Figure 1.
PD-L1 is expressed on isolated LCs and in LCs in situ of ACD patients.
A. Left side: Immunofluorescence microscopy analysis of the expression of langerin and PD-L1 on the surface of human MoLCs and LCs derived from blood monocytes and epidermal tissue of healthy donors, respectively. Right side: Expression of langerin and CD1a in MoLCs (upper chart) and LCs (lower chart) detected by flow cytometry. Bar = 10 µm. B. Expression of HLA-DR and PD-L1 in skin sections of ACD donors before and 72 hours after challenge with 5% NiSO4, as detected by confocal laser scanning microscopy. Representative images of two stack series in the epidermal layer are shown. Bar = 10 µm.
Figure 2.
Intraepidermal PD-L1 increases in ACD patients after challenge with nickel.
A. PD-L1 and nuclei are visualized by Alexa Fluor 488 (green) and 7-AAD (red) immunofluorescence in sections from lesions of ACD patients after being exposed to 5% NiSO4, for 0 hours and 72 hours. Bar = 50 µm. B. Biopsies taken from inflamed skin tissue areas of ACD donors. The sections were incubated with anti-PD-L1, stained with EnVision+ System-HRP AEC, and counterstained with hematoxylin. Representative light microscopy images covering the profile from the upper stratum corneum down to dermal rete pags are depicted. Bar = 50 µm.
Figure 3.
PD-L1 and HLA-DR are upregulated in MoLCs after stimulation with allergens.
MoLCs were exposed to graded doses of DNCB, nickel or SDS for 24 hours and stained by anti-PD-L1 and anti-HLA-DR, respectively. FACS analyses were gated on viable cells. A. Protein expression is shown as dark gray graphs in overlay histograms.
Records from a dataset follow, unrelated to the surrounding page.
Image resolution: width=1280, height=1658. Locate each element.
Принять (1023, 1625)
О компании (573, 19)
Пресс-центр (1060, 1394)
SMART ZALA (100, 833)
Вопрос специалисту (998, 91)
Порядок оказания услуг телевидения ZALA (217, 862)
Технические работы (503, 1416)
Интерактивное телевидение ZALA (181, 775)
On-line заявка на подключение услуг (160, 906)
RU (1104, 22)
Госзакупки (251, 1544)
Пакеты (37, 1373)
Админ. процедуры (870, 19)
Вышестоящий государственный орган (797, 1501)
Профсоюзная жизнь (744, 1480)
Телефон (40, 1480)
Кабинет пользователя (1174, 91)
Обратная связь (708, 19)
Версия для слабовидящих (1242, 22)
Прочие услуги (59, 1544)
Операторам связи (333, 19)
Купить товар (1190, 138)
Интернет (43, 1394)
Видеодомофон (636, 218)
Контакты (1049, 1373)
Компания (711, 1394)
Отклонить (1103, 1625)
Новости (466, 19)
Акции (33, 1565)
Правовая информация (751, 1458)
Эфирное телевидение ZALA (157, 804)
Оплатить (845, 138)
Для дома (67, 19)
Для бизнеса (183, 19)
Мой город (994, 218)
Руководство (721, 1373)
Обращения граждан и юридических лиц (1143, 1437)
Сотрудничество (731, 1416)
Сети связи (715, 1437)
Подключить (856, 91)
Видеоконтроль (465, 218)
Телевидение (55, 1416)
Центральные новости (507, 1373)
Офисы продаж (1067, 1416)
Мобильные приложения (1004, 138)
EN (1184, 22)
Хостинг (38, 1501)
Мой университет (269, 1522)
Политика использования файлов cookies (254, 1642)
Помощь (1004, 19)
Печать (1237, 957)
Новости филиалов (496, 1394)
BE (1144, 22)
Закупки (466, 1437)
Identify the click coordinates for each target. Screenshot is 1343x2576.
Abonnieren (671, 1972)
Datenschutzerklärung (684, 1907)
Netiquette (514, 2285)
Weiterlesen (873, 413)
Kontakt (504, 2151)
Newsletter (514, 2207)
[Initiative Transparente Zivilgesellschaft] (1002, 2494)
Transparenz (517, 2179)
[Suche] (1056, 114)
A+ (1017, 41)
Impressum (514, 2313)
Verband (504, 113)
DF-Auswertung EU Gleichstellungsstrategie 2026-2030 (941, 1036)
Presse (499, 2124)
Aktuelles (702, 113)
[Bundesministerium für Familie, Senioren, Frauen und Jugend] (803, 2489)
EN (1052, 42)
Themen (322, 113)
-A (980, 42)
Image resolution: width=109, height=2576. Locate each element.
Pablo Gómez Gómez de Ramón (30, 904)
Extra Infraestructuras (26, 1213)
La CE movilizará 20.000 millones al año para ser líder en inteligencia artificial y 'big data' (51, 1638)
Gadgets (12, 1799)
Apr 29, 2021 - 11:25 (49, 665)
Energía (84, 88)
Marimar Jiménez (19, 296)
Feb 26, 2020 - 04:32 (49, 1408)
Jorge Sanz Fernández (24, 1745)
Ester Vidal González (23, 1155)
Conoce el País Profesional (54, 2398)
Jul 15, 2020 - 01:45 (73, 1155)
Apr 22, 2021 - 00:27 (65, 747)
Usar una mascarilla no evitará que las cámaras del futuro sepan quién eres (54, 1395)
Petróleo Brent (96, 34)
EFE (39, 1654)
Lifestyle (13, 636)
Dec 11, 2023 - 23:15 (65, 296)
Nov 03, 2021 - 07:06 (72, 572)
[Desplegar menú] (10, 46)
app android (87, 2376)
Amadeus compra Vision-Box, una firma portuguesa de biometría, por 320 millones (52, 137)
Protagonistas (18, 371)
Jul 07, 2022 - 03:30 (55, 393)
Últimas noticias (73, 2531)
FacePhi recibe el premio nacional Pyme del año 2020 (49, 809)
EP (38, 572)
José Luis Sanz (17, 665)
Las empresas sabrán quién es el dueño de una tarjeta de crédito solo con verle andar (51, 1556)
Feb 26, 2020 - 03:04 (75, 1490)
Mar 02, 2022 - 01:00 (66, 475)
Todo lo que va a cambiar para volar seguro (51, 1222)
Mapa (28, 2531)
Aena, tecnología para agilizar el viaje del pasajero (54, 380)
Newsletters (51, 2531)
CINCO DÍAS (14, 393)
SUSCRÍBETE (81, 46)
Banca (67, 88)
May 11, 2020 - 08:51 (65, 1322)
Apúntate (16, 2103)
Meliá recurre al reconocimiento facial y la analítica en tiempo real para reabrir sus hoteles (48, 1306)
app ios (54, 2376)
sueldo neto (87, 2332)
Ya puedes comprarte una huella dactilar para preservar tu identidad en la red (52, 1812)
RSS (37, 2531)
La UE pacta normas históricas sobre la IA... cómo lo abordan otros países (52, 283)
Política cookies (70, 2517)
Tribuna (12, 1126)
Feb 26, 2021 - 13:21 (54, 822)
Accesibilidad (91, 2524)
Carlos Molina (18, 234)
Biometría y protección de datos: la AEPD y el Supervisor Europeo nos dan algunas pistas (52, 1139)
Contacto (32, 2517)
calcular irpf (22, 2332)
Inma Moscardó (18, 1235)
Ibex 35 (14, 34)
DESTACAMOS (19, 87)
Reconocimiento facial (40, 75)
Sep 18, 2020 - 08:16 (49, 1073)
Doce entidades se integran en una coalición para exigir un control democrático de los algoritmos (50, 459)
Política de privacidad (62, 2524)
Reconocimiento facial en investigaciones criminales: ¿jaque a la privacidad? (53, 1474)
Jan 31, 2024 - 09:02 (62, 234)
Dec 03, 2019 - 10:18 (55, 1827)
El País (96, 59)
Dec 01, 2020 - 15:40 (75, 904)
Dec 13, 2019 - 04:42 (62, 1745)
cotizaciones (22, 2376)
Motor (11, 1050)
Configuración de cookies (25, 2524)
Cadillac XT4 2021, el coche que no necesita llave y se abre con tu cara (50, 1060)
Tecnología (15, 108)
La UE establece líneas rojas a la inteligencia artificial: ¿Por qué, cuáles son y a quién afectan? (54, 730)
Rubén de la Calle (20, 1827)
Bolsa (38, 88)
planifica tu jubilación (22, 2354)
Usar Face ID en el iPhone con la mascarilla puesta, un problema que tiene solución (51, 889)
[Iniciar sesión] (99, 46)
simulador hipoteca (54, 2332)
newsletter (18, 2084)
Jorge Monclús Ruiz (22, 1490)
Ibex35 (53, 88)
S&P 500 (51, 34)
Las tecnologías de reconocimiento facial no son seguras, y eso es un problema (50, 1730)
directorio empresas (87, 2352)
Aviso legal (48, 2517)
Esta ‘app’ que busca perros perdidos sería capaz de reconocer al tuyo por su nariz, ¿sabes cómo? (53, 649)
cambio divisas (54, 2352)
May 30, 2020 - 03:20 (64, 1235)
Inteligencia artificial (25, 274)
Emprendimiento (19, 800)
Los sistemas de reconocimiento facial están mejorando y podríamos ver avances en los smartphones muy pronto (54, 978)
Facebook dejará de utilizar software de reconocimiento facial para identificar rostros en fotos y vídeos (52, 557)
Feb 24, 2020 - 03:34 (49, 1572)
Cells stimulated under the same conditions were stained with isotype-controls and are represented by light gray. B. Bars indicate fold increase of mean fluorescence intensities (MFI) compared to untreated control. Results shown are representative for four independent experiments with different donors.
Figure 4.
Blockage of PD-L1 enhances cytokine release from stimulated Th cells.
A. FACS analyses of CD86 or PD-L1 on MoLCs, dark gray, or isotype-controls, light gray. Numbers depicted in the histograms show mean fluorescence intensities. MoLCs were stimulated by LPS or PGN for 24 hours. Histograms shown are from the same donor representative for results obtained with three different donors. B – E. Secretion of cytokines by CD4+T cells in coculture with MoLCs. MoLCs were stimulated by LPS or PGN (as in A.), and incubated with IgG1, anti-PD-L1, or anti-CD86. Secretion of IL-17, IL-22, TNF-α, and IFN-γ in pg/ml was detected via ELISA 7 days after starting the coculture. Data shown are from 4 different donors, indicated by the following symbols: ▴, ▪, •, ♦. Wo, without stimulus.
Figure 5.
Nickel induces release of IL-22 and TNF-α after blockage of PD-L1.
A., B. Secretion of cytokines by CD4+T cells while being in coculture with MoLCs. MoLCs were either stimulated by nickel for 24 hours (+) or not (−), and incubated with anti-PD-L1 (+) or not (−). Protein secretion was detected via ELISA in the supernatants 7 days after starting the coculture of MoLCs with allogeneic CD4+T cells. Secretion levels (in pg/ml) are shown for IL-22 and TNF-α. Data shown are from 4 different donors and visualized by scatter plots; donors 1–4 are indicated by the following symbols: ▴, ▪, •, ♦.
Figure 6.
PGN and nickel induce IFN-γ and IL-17 in CCR6+ and CCR6+/CCR4+ cells.
T memory cells were incubated with MoLCs pretreated with anti-PD-L1 (+) or not (−). A. Expression of CCR6 and CCR4 in CD4+T cells enriched from the blood of healthy donors by depletion of non-CD4 and naïve (CD45RA+)T cells. T memory subpopulations were gated as CCR6– (P5), CCR6+/CCR4– (P6), or CCR6+/CCR4+ (P7) cells. B. Release of IFN-γ and IL-17 by sorted subpopulations. MoLCs were stimulated by nickel or PGN for 24 hours and incubated or not with anti-PD-L1. Secretion levels (in pg/ml) are shown for IFN-γ and IL-17 7 days after starting the coculture. Data reported as mean +/− SD of triplicates are representative for 3 different donors. Wo, without stimulus.